The Census Bureau is planning to use high tech aerial technology to collect census data for the 2020 census.
Images from remote communities will be used to determine geographies, verify addresses and send workers out to collect information.
Satellites and planes take photos, and bureau employees compare the housing captured in the images to digital maps from the last census, in 2010. It takes a fraction of the time needed by workers in the field.
The agency has used geographic technology since 1990 but has never had access to such accurate tools from the air, said Deirdre Dalpiaz Bishop, head of the bureau’s geography division.
Critics are worried that using traditional methods or using telephones or the internet might disadvantage people who don’t have access to those things.
The new technology to improve the census comes amid concerns that tribal areas and communities of color may be undercounted in the every-10-year tally that determines the amount of federal money states receive and whether they gain or lose U.S. congressional seats.

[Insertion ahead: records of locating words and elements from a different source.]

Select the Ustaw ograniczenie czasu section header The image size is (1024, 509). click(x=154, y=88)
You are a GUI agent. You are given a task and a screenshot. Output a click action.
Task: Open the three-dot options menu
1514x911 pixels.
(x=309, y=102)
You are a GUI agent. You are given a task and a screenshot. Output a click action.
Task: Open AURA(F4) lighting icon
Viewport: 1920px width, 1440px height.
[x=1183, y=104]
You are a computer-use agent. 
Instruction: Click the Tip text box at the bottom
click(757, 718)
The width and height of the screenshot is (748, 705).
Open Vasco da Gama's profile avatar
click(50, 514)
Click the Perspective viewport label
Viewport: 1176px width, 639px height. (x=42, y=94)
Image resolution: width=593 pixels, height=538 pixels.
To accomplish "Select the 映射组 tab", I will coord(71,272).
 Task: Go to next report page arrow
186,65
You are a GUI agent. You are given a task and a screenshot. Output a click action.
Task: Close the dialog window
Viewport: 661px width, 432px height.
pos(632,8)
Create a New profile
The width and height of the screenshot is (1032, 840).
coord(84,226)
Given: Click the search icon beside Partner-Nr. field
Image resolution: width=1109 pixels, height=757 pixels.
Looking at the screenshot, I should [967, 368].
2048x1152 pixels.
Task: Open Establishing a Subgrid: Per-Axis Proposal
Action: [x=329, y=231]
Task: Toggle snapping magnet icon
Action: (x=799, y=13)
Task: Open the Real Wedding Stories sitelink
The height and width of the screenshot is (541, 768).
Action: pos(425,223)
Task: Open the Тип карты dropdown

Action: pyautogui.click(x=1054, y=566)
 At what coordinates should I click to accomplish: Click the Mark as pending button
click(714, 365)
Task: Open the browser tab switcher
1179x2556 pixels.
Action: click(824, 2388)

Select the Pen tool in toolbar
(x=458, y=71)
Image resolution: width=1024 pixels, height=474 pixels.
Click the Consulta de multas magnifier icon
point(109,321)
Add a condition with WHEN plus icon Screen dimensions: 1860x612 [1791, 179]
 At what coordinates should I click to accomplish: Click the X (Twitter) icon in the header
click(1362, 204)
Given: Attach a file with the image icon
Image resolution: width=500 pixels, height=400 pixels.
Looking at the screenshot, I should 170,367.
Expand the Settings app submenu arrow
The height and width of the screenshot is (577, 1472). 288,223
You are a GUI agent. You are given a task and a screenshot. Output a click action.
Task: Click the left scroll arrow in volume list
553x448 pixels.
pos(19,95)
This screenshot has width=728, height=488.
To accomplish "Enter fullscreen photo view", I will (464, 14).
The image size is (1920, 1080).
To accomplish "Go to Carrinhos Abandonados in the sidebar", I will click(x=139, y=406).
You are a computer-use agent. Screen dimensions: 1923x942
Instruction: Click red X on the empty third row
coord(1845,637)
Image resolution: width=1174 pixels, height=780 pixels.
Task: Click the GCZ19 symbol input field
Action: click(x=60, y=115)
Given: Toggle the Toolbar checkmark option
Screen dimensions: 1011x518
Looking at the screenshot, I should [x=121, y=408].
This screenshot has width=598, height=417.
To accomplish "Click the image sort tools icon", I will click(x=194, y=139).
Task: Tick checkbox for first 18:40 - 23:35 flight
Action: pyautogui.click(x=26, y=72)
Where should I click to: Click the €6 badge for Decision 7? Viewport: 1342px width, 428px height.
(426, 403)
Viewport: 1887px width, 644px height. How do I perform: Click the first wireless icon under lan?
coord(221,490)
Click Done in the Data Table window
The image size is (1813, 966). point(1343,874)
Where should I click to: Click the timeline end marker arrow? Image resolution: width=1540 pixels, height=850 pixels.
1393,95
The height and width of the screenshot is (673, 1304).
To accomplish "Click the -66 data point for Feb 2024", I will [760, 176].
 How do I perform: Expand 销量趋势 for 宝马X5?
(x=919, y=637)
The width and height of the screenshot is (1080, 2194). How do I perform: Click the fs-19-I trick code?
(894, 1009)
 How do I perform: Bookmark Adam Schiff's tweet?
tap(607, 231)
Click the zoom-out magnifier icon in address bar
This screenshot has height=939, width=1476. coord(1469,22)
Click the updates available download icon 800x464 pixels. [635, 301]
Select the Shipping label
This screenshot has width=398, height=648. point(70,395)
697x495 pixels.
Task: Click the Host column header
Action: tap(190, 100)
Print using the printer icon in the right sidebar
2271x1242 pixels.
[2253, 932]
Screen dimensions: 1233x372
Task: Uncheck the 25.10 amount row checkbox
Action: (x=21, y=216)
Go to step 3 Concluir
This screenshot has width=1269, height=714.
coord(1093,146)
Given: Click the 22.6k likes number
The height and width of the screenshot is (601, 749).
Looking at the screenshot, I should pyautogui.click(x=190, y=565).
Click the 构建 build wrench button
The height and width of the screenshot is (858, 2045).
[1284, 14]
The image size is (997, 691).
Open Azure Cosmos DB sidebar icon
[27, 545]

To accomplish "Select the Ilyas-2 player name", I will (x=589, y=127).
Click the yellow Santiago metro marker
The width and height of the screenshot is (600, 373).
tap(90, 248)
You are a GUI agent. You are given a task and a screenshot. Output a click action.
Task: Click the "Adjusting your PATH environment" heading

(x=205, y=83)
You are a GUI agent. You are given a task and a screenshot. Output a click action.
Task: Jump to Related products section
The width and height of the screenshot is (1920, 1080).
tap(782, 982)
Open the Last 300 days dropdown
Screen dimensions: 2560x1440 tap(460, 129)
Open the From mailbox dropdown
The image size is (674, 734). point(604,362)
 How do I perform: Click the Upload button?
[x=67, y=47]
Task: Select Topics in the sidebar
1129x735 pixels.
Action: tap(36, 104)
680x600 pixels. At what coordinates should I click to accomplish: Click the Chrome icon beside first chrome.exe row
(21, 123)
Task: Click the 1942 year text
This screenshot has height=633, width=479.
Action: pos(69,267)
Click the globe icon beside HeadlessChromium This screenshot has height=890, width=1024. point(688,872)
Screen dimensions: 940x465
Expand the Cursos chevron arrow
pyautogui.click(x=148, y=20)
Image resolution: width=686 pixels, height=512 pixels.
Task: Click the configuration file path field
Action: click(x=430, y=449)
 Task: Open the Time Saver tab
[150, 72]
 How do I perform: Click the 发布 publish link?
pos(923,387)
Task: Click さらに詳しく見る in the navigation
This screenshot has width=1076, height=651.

Several states have large populations that are difficult to accurately count. New Mexico has the highest percentage of Hispanic residents and a large Native American population. Mississippi’s predominantly African-American Bolivar County had a response rate to the last census that was significantly lower than the national rate. In 2010, the census response rate was 76%.
The effort to ensure an accurate census count is fairly extensive and appears to be more efficient than the last census.
Around 100 technicians are able to examine the entire nation with satellite and aerial images while sitting at their computers. They are assigned specific neighborhood blocks and look for growth and decline in the number of residential buildings by comparing images from 2009 to the present.
Two hours of canvassing in the field during the 2010 census now takes less than two minutes in the office, the bureau said.
The census has been the subject of news attention and buzz recently because of a lawsuit filed against the administration for including a question about the respondents’ citizenship status. The Supreme Court is expected to make a ruling on the suit this week.